Here's a post I wrote and shared with some friends in June 2019. I've not written here much about how I came to be without children. This website is about providing support, regardless of 'how' one has come to be childless. Because every person's grief is valid - the how we got here does not make it more or less so.
I want to post this now, as tonight I have created the 'How to be Supportive' page with hopes to build understanding and compassion for our experiences and community. May my story contribute to this.
June 28, 2019, I wrote...
If you had asked me in recent years how I came to be a woman without children, you would have heard me stumbling through my story. I couldn’t keep my story straight around how I wasn’t a mother because I couldn’t process that reality or any reasoning around it in my mind, much less articulate what had happened.
When telling my story, I would have focused on my belief that I started trying too late. I would have starting by saying that I always wanted children. Though there was a time in my twenties I questioned that, I always thought I would eventually be a mom. I kicked myself for a long time for ever having any doubt.
I would have told you how I had two long relationships, both times thinking that this would be the man whom I would have children with. Despite knowing in my heart and gut that neither man was right for me. In the first relationship, we were young. We met in university and were together for about seven years. I long doubted the relationship, but he was educated and ambitious so I envisioned us having a conventional and happy enough life together with children. The second man decided he didn’t want to have children after we were together for about four years. When we met in my late twenties, he would go on about how beautiful our children would be. We talked and dreamed about having children together, but he already had a daughter and when I was 31 he decided he didn’t want any more children. The relationship ended. We told people we wanted different things, although I knew deep down it was a troubled relationship that I should have ended in its first year.

++++++

--- GOAL ---
Reproduce word for word the passage of the post on childlessness from "Here's a post" up to and including "contribute to this.".

--- DATA PROVIDED ---
++++++

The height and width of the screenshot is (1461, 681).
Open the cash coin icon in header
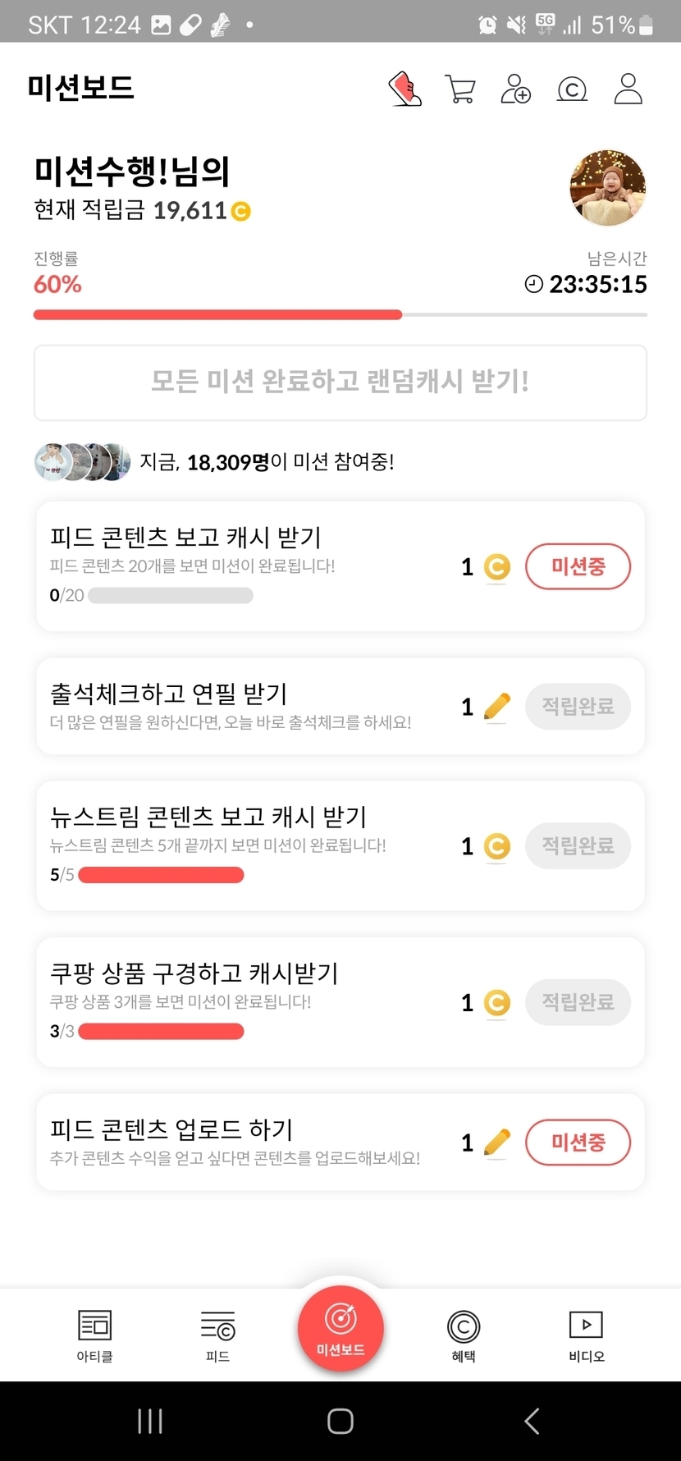pos(572,89)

++++++

--- ANSWER TO THE EXERCISE ---
Here's a post I wrote and shared with some friends in June 2019. I've not written here much about how I came to be without children. This website is about providing support, regardless of 'how' one has come to be childless. Because every person's grief is valid - the how we got here does not make it more or less so.
I want to post this now, as tonight I have created the 'How to be Supportive' page with hopes to build understanding and compassion for our experiences and community. May my story contribute to this.